Nothing but the lines from the one with "Expand the DontDestroyOnLoad" through the end of the data should be set down, each exactly as written, and no picture should be included.
>>
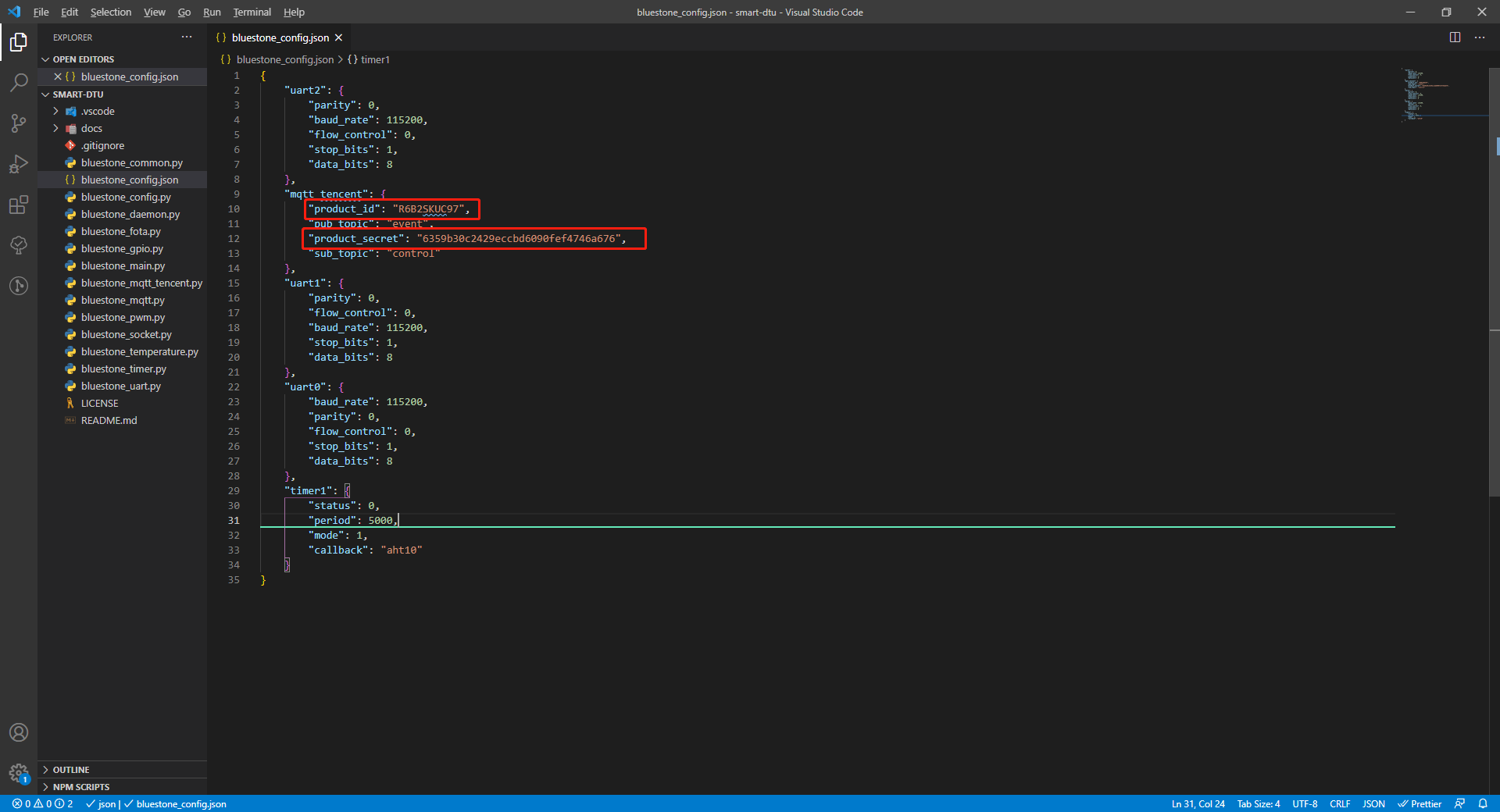Close the bluestone_config.json editor tab
This screenshot has width=1500, height=812.
338,37
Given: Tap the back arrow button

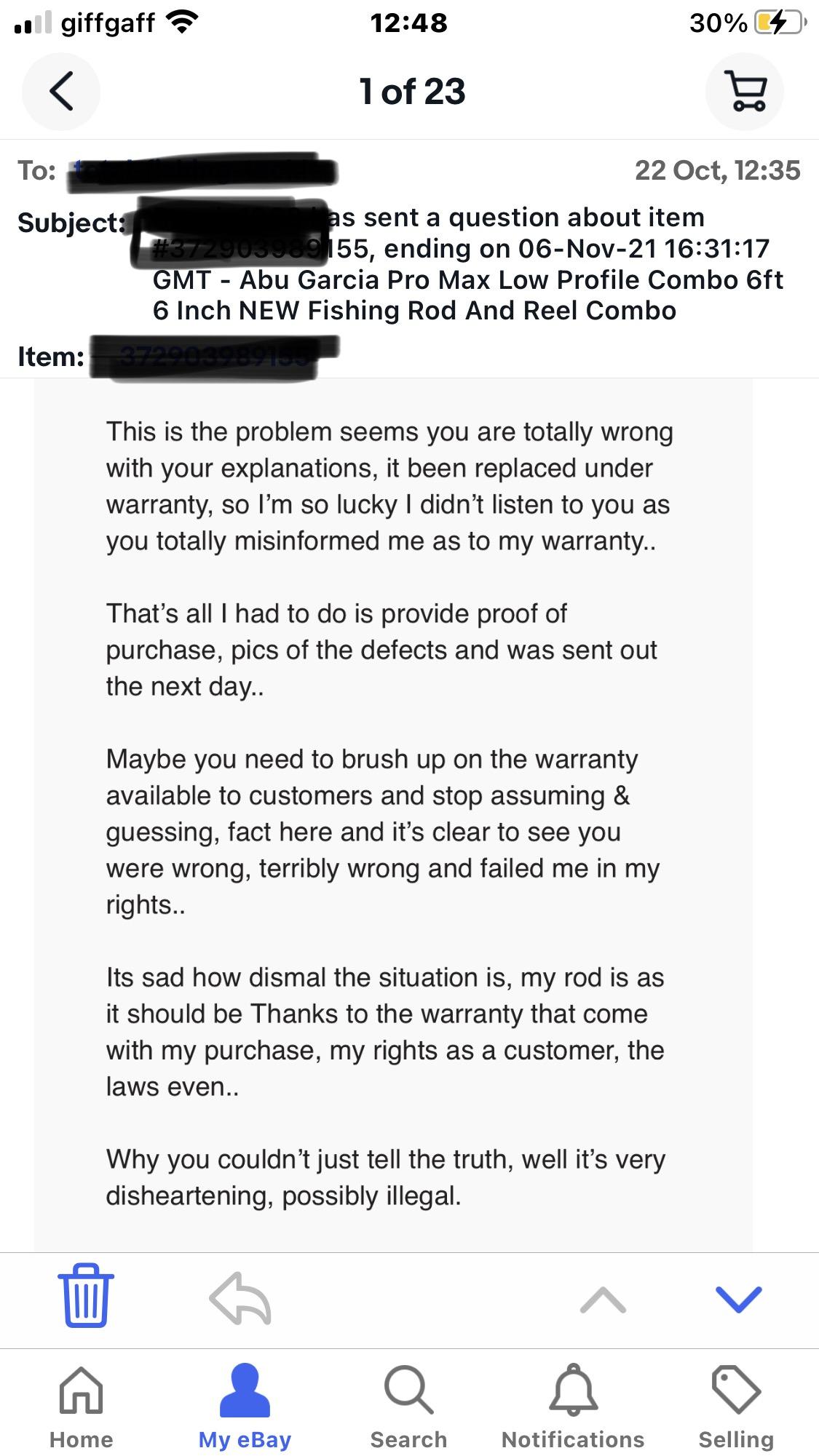Looking at the screenshot, I should (x=61, y=92).
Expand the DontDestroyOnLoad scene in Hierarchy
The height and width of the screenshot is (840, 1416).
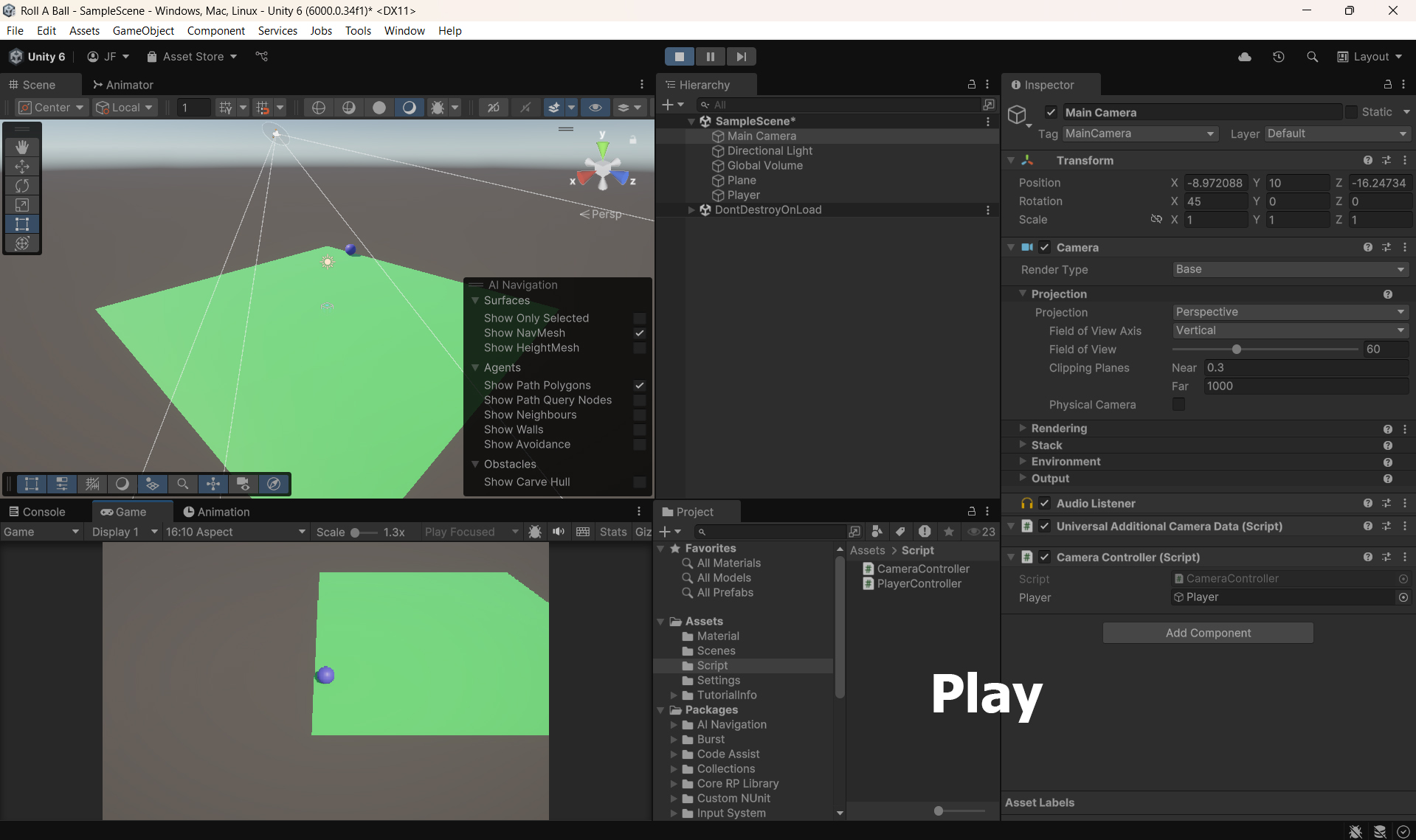pyautogui.click(x=691, y=210)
<<
_RESPONSE TO THE TASK_.
Expand the DontDestroyOnLoad scene in Hierarchy
The height and width of the screenshot is (840, 1416).
pyautogui.click(x=691, y=210)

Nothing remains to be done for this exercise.